== Task to carry out ==
Arrange the records as a Markdown table with the columns Row and Entry, numbering each line and leaving out blank ones. Begin at the line that has "Where should I click to: Sort" and stop after the line that has "Action: [x=239, y=172]".

== Material provided ==
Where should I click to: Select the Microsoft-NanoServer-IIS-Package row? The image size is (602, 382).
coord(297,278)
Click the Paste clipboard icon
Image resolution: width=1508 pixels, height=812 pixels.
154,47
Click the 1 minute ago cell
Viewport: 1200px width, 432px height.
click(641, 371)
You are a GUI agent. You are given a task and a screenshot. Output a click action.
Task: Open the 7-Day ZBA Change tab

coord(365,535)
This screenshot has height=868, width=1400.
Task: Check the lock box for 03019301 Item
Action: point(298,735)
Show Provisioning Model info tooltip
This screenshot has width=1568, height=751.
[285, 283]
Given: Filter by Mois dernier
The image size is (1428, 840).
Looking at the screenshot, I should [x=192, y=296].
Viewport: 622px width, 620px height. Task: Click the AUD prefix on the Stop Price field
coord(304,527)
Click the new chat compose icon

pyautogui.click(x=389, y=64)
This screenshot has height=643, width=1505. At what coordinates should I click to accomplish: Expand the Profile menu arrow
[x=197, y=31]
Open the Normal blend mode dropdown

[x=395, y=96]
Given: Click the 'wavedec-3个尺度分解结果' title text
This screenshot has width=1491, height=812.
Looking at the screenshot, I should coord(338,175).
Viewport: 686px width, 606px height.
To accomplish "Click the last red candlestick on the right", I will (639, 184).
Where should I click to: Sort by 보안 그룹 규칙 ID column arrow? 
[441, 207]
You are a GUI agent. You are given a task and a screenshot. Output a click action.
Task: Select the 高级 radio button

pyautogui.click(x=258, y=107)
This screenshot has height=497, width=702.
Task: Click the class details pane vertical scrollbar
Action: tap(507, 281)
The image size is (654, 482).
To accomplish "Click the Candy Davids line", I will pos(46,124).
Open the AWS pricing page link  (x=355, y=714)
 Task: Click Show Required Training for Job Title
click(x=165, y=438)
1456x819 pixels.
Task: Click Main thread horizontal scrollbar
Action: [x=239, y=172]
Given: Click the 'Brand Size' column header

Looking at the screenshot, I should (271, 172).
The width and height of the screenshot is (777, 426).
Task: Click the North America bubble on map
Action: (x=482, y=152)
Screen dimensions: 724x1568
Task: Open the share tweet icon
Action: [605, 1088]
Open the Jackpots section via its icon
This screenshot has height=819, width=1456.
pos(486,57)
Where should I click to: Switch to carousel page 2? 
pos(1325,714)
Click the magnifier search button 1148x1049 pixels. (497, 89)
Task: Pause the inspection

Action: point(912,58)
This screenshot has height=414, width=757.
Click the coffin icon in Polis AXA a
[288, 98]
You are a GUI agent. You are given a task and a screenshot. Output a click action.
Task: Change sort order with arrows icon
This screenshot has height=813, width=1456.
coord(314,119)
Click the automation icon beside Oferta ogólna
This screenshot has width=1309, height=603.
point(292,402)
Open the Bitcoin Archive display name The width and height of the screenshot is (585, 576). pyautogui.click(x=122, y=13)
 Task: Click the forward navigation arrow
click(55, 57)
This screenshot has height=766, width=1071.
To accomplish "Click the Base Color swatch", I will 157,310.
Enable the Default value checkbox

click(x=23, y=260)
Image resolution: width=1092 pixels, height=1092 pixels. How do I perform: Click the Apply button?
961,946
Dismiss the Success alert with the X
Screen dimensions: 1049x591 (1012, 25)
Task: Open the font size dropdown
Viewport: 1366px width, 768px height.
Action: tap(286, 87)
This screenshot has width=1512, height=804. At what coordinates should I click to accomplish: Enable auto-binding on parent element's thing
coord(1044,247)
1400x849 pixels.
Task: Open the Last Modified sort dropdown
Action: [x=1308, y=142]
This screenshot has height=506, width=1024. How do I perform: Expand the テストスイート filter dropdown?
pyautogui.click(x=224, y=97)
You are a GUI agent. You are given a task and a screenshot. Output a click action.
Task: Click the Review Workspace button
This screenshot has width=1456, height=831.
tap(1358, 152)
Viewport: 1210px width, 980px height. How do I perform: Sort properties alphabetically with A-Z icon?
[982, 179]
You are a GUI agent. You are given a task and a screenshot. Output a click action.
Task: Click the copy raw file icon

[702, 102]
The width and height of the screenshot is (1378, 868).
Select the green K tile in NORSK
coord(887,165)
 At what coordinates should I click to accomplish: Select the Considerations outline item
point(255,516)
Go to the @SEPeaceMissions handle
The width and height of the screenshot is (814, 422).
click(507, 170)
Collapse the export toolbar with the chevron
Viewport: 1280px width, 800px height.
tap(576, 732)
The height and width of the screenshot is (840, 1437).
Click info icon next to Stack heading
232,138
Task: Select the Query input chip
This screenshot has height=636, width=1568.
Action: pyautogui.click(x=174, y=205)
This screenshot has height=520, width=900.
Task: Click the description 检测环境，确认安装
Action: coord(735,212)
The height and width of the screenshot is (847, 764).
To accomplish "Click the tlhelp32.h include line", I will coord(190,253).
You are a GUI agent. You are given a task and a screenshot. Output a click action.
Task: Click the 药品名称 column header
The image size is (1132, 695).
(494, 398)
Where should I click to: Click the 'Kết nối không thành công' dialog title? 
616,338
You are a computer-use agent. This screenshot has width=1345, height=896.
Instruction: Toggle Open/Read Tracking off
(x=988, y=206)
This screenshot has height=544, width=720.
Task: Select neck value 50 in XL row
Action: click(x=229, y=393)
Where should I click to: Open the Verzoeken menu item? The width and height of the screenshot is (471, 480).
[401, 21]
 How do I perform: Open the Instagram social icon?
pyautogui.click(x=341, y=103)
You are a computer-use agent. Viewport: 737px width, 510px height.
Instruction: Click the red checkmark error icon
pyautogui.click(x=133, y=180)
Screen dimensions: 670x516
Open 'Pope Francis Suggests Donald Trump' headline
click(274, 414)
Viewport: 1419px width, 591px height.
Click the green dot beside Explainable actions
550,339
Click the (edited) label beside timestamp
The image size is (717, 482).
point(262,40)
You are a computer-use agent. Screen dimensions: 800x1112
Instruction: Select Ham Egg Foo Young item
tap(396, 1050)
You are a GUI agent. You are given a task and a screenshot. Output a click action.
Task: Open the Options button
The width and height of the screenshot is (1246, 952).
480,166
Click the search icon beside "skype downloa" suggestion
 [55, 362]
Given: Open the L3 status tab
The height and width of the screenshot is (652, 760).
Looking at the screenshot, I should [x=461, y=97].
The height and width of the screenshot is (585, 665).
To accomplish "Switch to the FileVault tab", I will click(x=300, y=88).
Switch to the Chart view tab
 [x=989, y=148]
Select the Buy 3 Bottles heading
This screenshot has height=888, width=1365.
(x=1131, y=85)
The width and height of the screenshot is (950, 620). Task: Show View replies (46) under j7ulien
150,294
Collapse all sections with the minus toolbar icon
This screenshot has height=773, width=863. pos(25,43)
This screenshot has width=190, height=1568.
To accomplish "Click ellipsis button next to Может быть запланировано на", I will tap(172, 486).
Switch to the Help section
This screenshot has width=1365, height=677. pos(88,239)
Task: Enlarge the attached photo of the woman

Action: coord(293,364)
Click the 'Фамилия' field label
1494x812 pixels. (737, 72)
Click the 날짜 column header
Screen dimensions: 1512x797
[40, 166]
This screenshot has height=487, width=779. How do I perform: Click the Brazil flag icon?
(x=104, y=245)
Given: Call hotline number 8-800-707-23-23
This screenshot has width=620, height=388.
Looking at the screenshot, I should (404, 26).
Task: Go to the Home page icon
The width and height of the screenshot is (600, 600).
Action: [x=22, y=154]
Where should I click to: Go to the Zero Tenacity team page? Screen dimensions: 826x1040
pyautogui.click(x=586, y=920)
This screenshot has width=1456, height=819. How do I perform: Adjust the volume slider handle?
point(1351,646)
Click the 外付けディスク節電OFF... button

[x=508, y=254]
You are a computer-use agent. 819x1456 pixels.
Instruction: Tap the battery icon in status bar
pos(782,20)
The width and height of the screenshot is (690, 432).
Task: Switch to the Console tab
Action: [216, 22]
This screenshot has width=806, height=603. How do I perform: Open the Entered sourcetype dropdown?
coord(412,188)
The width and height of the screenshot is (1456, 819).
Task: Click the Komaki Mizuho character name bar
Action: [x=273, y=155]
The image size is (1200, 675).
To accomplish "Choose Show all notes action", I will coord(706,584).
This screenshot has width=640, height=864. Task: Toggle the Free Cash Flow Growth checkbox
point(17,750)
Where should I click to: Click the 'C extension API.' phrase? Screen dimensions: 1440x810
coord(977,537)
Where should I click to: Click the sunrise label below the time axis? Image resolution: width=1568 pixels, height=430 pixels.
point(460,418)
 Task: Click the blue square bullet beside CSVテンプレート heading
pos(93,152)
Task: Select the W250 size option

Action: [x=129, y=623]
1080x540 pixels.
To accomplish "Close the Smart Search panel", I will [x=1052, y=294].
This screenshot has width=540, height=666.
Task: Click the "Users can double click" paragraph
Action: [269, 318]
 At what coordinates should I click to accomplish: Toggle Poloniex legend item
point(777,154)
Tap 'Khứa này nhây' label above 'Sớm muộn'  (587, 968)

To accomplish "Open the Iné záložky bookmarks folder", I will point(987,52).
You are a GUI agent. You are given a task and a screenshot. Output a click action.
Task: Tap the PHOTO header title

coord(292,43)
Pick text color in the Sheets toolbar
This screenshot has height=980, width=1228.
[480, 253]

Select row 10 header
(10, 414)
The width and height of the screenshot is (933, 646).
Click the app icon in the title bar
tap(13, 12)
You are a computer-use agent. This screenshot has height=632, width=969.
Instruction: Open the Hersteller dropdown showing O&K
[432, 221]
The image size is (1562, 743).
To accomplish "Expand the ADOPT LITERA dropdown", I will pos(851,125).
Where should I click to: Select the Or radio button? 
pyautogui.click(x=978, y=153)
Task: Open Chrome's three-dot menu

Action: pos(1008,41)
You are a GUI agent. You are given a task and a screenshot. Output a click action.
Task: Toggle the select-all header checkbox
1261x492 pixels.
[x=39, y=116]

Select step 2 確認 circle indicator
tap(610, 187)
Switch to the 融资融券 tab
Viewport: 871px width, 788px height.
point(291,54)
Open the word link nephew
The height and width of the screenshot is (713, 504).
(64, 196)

== Worked answer ==
| Row | Entry |
|---|---|
| 1 | Where should I click to: Sort by 보안 그룹 규칙 ID column arrow?  |
| 2 | [441, 207] |
| 3 | You are a GUI agent. You are given a task and a screenshot. Output a click action. |
| 4 | Task: Select the 高级 radio button |
| 5 | pyautogui.click(x=258, y=107) |
| 6 | This screenshot has height=497, width=702. |
| 7 | Task: Click the class details pane vertical scrollbar |
| 8 | Action: tap(507, 281) |
| 9 | The image size is (654, 482). |
| 10 | To accomplish "Click the Candy Davids line", I will pos(46,124). |
| 11 | Open the AWS pricing page link  (x=355, y=714) |
| 12 |  Task: Click Show Required Training for Job Title |
| 13 | click(x=165, y=438) |
| 14 | 1456x819 pixels. |
| 15 | Task: Click Main thread horizontal scrollbar |
| 16 | Action: [x=239, y=172] |